Si alguien espera una explicación de los motivos por los que la marea turística deserta de una apuesta a priori segura, se equivocan de ventanilla. Este patafísico querría anunciar a los cuatro vientos la buena nueva del pinchazo del globo turístico barcelonés, la saturación de una ciudad customizada que ya no da más de sí, pero soy escéptico al respecto. No cabe duda de que el Maremagnum es, en fin, uno de los principales dioramas fashion que Barcelona pone al servicio del turismo, un escenario en el que las únicas figurantes indígenas —argentinas, ecuatorianas o rumanas, barcelonesas al fin y al cabo— son las currantas que giran enérgicamente la manivela de ese motor que no acaba de carburar como querrían sus hacedores. Así, se comprende la sorpresa de camareras y dependientas cuando se dirigen a este patafísico en inglés, para verter leche en su té o para ofrecerle descuentos en el espectáculo de turno. ¿Qué puede ser, en efecto, un patafísico a media mañana deambulando por aquel parque temático sino un turista extraviado? De acuerdo, puede ser también un inspector de sanidad o un comercial algo desubicado, pero a esos personajes puede una reconocerlos de inmediato; sus andares los delatan como los giros en redondo lo hacen con las aves de rapiña. Toda esta península artificial está concebida para la explotación del turismo ocasional, de manera que la población autóctona tiende a considerar cualquier visita furtiva al Maremagnum como una especie de anomalía cósmica, mientras se lucen con sus pares presumiendo de no haber estado nunca allí, como sucede con la Sagrada Familia, el avistadero de la estatua de Colón o el teleférico de Montjuïc.
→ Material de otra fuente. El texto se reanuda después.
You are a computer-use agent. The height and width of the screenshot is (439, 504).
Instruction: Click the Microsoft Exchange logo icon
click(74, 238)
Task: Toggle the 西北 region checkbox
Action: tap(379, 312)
¿Es, pues, la crisis inmobiliaria y comercial del Maremagnum el resultado de una regulación del mercado, la rectificación natural de una planificación errática, el indicio de una burbuja turística? Este patafísico no tiene la más remota idea, pero a los pies de ese gigante con pies de barro contemplo las obras que se desarrollan al otro lado del puerto, en virtud del Pla Especial de la Nova Bocana, allí donde en un futuro próximo deberá alojarse la franquicia del Museo Hermitage, y constato que esta ciudad es experta en las huidas hacia adelante, y que, cuando está a punto de quemarse, la solución que suele administrar es la de echar más leña al fuego. El rey ha muerto, viva el rey. Desde aquí, y con el ánimo constructivo que siempre caracteriza a las propuestas patafísicas, queremos ofrecer soluciones alternativas a las políticas de tierra quemada que emergen en la ciudad. A las autoridades y a quienes de verdad gobiernan les pedimos, por ejemplo, que reciclen las instalaciones en decadencia del Port Vell y promuevan el traslado del CIE de Zona Franca al IMAX. En cuanto al gremio de patafisicos al que hacíamos alusión al inicio de este artículo, les sugerimos volar los accesos al Maremagnum, desmembrar esa plataforma de hormigón del continente, y convertirla entonces en una nueva isla de la Tortuga, en una república pirata que pueda acoger en su seno al rebaño descarriado por un proyecto de ciudad cada vez más exclusivo. Tal vez de ese modo, el rebaño se torne legión.